Buyers of options, whether a call or a put, have limited downside risk: The most that they can lose is the premium paid for the option, plus commissions. If prices move adversely after an option purchase, the holder will simply let the option expire worthless (without exercising it). Buyers of a futures contract, on the other hand, have no such protection. If prices move adversely after the futures purchase, the holder suffers all losses until the position is closed. While option buyers have limited downside risk, option sellers do not since an option seller must enter into a transaction at the discretion of the option holder, no matter how adversely prices have moved. For this reason, selling options is considered riskier than buying options.

Option Expirations:

Options are either exercised or allowed to expire worthless. Options will only be exercised if it is in the financial interests of the holder to do so. If an option is left to expire worthless, it is the option seller who benefits, as they were able to earn the full premium of the option that was received when the option was sold. An option that expires worthless also enables the option seller to get out of ones short option position without having to initiate an offsetting transaction.

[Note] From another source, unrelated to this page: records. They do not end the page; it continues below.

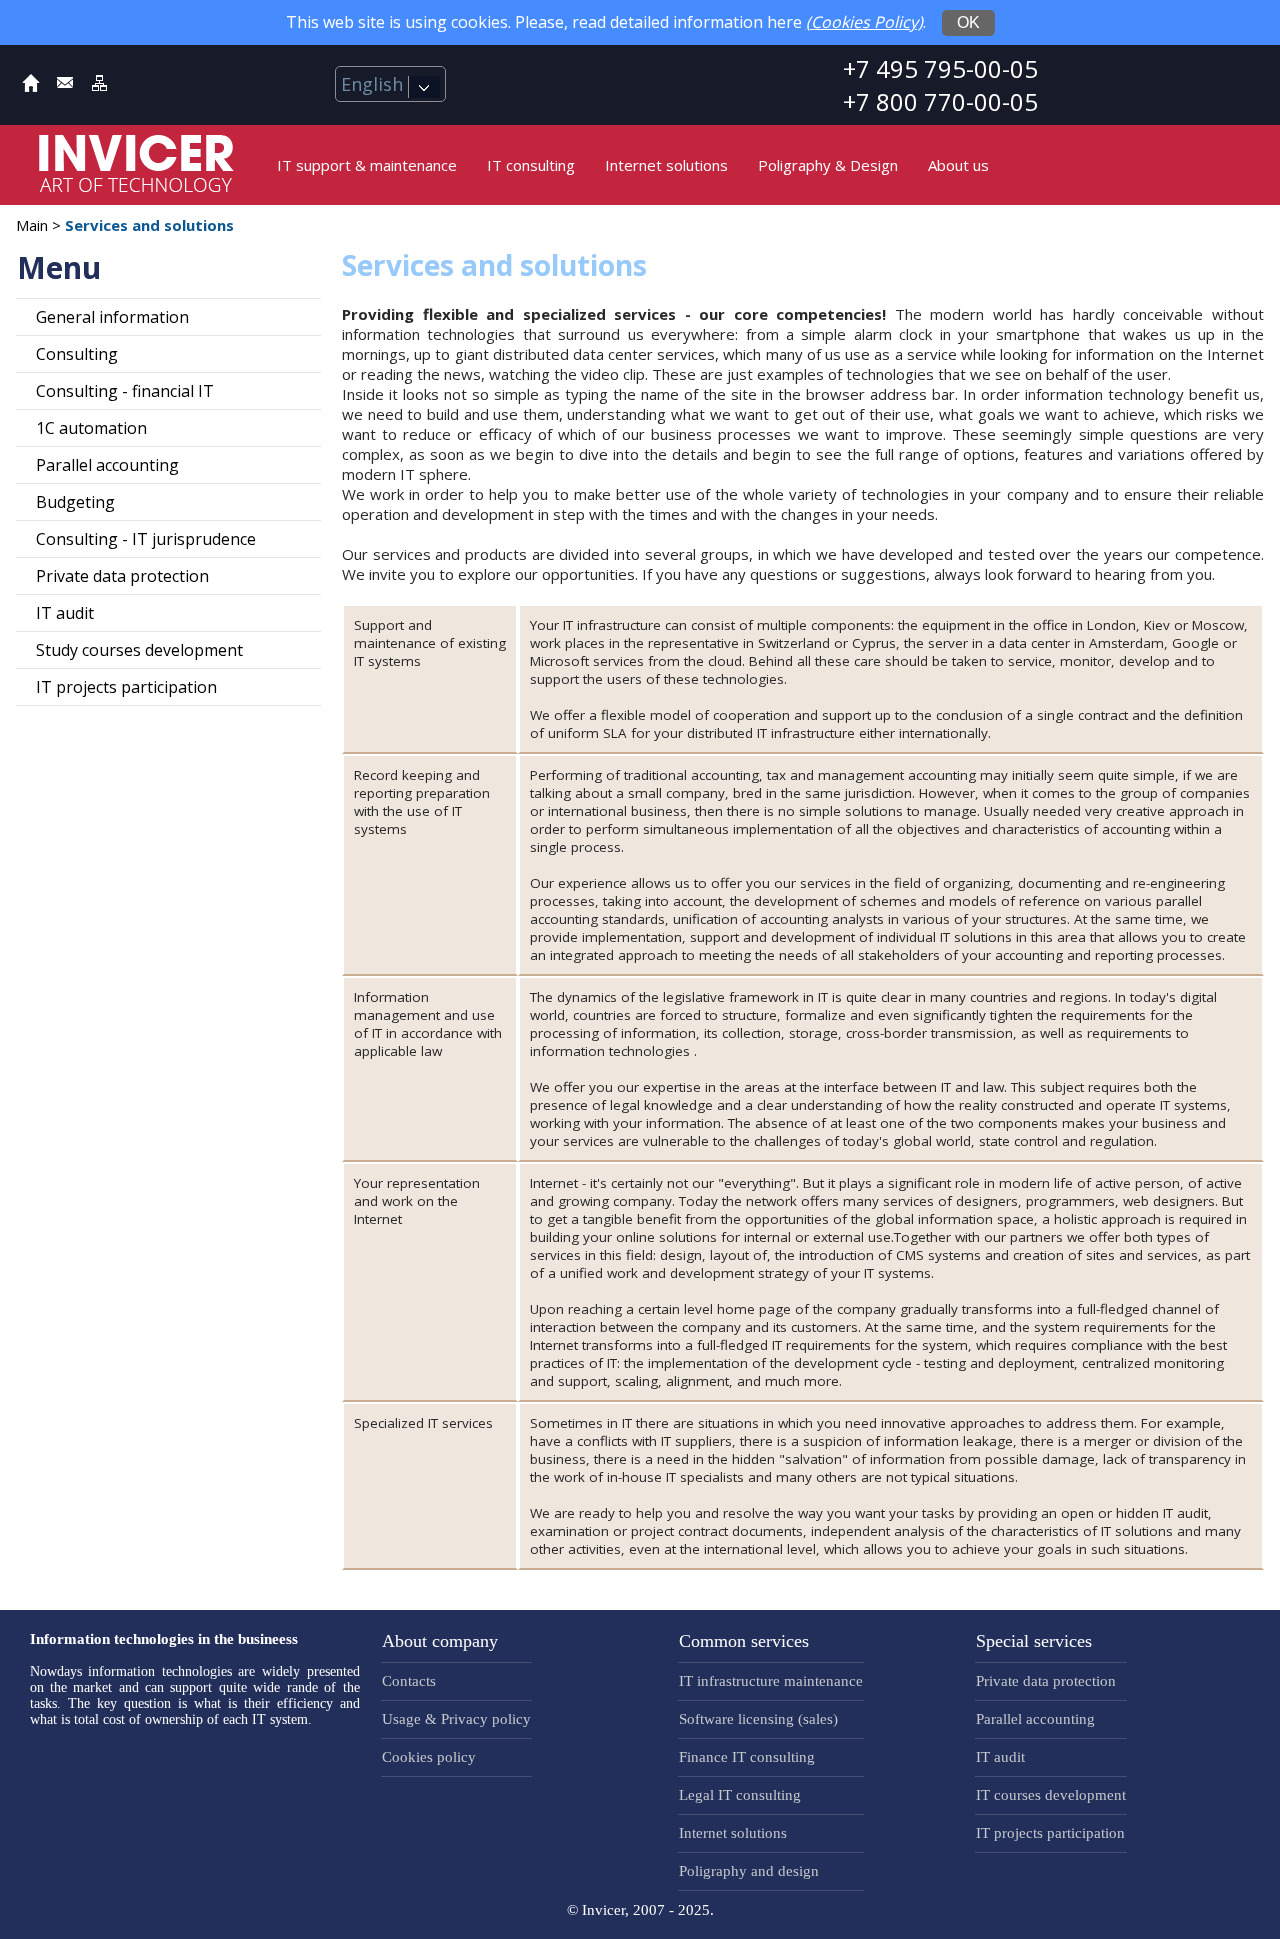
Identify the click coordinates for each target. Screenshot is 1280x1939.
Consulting (77, 354)
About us (958, 165)
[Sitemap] (99, 87)
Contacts (409, 1681)
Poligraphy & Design (828, 165)
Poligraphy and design (749, 1871)
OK (968, 22)
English (374, 84)
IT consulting (531, 165)
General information (112, 317)
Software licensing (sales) (758, 1719)
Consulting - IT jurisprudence (146, 539)
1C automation (91, 428)
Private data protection (122, 576)
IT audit (65, 613)
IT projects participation (126, 687)
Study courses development (139, 650)
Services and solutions (149, 225)
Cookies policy (429, 1757)
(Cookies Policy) (864, 22)
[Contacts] (65, 87)
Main (32, 225)
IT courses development (1051, 1795)
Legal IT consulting (740, 1795)
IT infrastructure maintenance (771, 1681)
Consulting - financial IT (125, 391)
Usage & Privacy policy (456, 1719)
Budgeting (75, 502)
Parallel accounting (107, 465)
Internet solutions (666, 165)
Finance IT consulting (747, 1757)
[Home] (31, 87)
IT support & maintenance (367, 165)
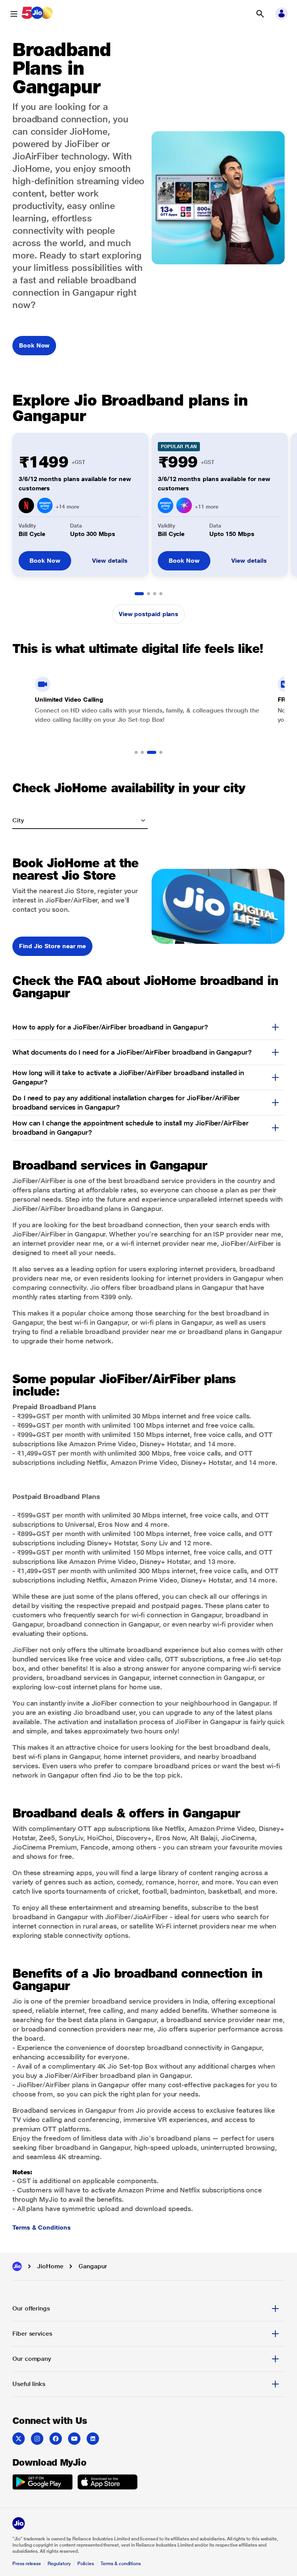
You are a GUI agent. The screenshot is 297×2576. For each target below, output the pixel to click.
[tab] (148, 2308)
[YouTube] (74, 2438)
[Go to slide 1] (139, 593)
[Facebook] (56, 2438)
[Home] (17, 2266)
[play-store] (42, 2483)
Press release (26, 2563)
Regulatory (59, 2563)
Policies (85, 2563)
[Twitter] (18, 2438)
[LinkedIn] (93, 2438)
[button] (260, 14)
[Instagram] (37, 2438)
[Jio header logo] (37, 14)
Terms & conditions (121, 2563)
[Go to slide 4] (160, 593)
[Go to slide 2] (148, 593)
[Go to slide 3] (154, 593)
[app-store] (107, 2483)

Buyers of options must pay the full amount of the option premium upon purchase. Since full value has been paid, the option buyer will never face a margin call on a long option position, no matter how much prices move adversely. Sellers of options do not have this benefit and may be required to deposit additional margin if prices move adversely.

No Price Limits:

Markets for options on futures typically do not have price limits, even if the futures market operates with price limits. As a result, an option trader will not face a "locked-limit" market.

Variety of Strike Prices:

Options are listed with a variety of strike prices. Because strike prices differ, the premium of these options will also differ - some will be more expensive than others. This provides a lot of flexibility to the option trader. For instance, the call option buyer who is willing to risk only a small amount of money can buy a call option with a high strike price as it will have a relatively low premium.

Quoting Option Prices:

In the option-trading pit and in newspapers, option prices are quoted in terms of ticks, or minimum price fluctuations, and not the full price in dollars and cents. To determine the actual dollar cost of an option, you need to multiply the market price in ticks by the dollar value of a tick. (The tick value of an option is almost always the same as the tick value of the futures. This is determined by the futures exchange and detailed in the option contract specifications.) For instance, consider the example above of a June Deutsche Mark call option having a strike price of $0.6355. The price of this option might be quoted as $0.0028, or .28 cents, or just 28, which means 28 ticks. Each tick of a Deutsche Mark options contract (as well as a futures contract) has value of $12.50. Therefore, the dollar price of this option is 28x$12.50 = $350.